From the book with AM commentary: “In the early 1980s two medical researchers from Perth Australia made an astonishing discovery: ulcers are caused by bacteria. The researchers, Barry Marshall and Robin Warren, identified a tiny spiral shaped type of bacteria as the culprit. It had been thought up to then that ulcers were caused by stress, spicy foods, and too much acid in the stomach. As it turns out, that was just completely wrong.

 

The significance of this story was enormous: If ulcers were caused by bacteria they could be cured. In fact, they could be cured within a matter of days by a simple treatment with antibiotics. The medical world, however, did not rejoice.

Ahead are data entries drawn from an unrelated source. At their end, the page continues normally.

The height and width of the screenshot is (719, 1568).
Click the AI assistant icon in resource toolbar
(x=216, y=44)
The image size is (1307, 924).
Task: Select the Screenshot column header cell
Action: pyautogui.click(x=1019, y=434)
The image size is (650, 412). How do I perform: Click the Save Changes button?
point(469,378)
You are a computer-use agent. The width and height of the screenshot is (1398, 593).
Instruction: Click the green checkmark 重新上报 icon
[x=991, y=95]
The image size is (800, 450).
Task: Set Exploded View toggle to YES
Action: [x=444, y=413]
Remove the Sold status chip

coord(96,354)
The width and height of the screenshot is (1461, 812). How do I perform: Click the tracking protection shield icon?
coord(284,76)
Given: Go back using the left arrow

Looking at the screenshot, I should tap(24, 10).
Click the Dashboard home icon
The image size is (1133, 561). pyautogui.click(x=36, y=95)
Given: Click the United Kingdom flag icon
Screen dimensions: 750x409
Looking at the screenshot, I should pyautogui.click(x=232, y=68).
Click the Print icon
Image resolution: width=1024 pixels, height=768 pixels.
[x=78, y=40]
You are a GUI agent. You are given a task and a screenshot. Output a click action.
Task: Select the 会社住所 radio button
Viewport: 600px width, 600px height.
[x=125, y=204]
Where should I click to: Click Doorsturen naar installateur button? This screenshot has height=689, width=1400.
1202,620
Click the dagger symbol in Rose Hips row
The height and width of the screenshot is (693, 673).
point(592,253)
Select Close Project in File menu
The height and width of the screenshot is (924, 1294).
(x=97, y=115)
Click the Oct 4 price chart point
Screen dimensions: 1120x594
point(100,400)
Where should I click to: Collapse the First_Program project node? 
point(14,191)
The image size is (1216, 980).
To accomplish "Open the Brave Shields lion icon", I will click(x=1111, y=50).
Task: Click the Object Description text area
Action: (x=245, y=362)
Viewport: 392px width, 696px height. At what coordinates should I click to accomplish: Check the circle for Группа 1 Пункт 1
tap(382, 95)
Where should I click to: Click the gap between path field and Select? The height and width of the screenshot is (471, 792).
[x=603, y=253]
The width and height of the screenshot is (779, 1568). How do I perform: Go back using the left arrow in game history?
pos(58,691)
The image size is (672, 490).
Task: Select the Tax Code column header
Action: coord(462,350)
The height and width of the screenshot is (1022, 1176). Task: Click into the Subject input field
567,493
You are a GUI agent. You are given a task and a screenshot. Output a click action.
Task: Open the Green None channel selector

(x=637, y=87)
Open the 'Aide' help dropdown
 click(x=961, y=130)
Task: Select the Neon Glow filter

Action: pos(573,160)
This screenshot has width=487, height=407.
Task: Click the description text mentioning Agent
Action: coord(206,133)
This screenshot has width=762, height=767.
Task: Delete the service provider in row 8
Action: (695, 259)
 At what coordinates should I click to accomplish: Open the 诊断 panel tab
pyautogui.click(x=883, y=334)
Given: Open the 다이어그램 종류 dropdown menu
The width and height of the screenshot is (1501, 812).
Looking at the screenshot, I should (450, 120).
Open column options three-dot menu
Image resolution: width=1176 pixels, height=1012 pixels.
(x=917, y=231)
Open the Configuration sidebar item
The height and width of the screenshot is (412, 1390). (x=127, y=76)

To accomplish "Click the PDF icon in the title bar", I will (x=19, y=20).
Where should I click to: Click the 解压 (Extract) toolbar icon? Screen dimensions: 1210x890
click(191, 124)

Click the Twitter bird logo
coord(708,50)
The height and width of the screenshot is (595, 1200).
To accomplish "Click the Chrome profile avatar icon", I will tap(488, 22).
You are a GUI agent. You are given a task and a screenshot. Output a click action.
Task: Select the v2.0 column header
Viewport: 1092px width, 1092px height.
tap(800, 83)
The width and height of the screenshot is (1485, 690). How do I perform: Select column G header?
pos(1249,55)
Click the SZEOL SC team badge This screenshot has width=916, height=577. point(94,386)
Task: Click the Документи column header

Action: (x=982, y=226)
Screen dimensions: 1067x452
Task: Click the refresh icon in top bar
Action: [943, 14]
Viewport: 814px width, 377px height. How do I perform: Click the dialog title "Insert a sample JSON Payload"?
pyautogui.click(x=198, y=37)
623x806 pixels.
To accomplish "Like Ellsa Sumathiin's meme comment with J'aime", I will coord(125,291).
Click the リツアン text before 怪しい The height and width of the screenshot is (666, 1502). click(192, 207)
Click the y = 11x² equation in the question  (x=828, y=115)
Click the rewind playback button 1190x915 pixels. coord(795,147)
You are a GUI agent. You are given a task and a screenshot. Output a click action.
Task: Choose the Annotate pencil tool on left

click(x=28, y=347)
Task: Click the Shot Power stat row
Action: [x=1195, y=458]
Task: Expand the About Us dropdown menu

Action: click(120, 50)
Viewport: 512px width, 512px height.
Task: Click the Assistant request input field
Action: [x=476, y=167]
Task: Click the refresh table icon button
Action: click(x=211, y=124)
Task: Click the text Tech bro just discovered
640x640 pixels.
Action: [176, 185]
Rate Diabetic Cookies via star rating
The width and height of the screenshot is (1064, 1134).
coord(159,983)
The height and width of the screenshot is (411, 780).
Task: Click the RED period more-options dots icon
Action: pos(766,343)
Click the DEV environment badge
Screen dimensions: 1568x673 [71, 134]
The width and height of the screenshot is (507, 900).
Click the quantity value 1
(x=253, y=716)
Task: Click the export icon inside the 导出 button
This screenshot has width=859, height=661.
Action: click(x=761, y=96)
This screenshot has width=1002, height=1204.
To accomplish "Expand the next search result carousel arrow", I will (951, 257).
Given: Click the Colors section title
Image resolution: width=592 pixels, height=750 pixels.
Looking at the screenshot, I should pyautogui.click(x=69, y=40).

There were no celebrations for Marshall and Warren, who had almost singlehandedly improved the health prospects of several hundred million human beings. (About one person in ten will develop an ulcer sometime during their life, and they tend to be very painful.)

 

The reason for the lack of acclaim was simple: no one believed them.” One problem was the source: “At the time of the discovery, Robin Warren was a staff pathologist at a hospital in Perth; Barry Marshall was a 30 year old internist in training, not even a doctor yet. The medical community expects important discoveries to come from P.h.D’s at research universities or professors at large, world class medical centers. Internists do not cure diseases that effect 10% of the world’s population.” Another problem was the location. “A medical researcher from Perth is alike a physicist from Mississippi. Science is science, but, thanks to basic human snobbery, we tend to think it will emerge from some places and not others.”

 

The other problem is that the findings were simply counter-initiative; the stomach is filled with strong acids to aid in digestion; strong enough to dissolve all that stuff you put in your stomach; most people did not think that bacteria could survive in such a environment. They could not even get their research paper accepted by a medical journal. “When Marshall presented their findings at professional conference, the scientists snickered. One of the researchers who heard his presentation said “he simply didn’t have the demeanor of a scientist.” Failing to get the scientific community to take their ideas seriously, Marshall took a drastic step: In front of other scientists, he swallowed a glass full of bacteria; within a few days, he had developed all the normal symptoms of an ulcer. He then cured himself with a course of antibiotics.

 

This was enough to encourage more research, but it took 10 years, until 1994, when the National Institutes for Health endorsed the idea that antibiotics should be used to cure ulcers. Not only did they find a cure for the common ulcer, but the two made a major contribution towards other cures, by encouraging scientists to think that bacteria caused other medical problems, such as certain types of cancer and heart disease. In the fall of 2005, they were awarded the Nobel Prize.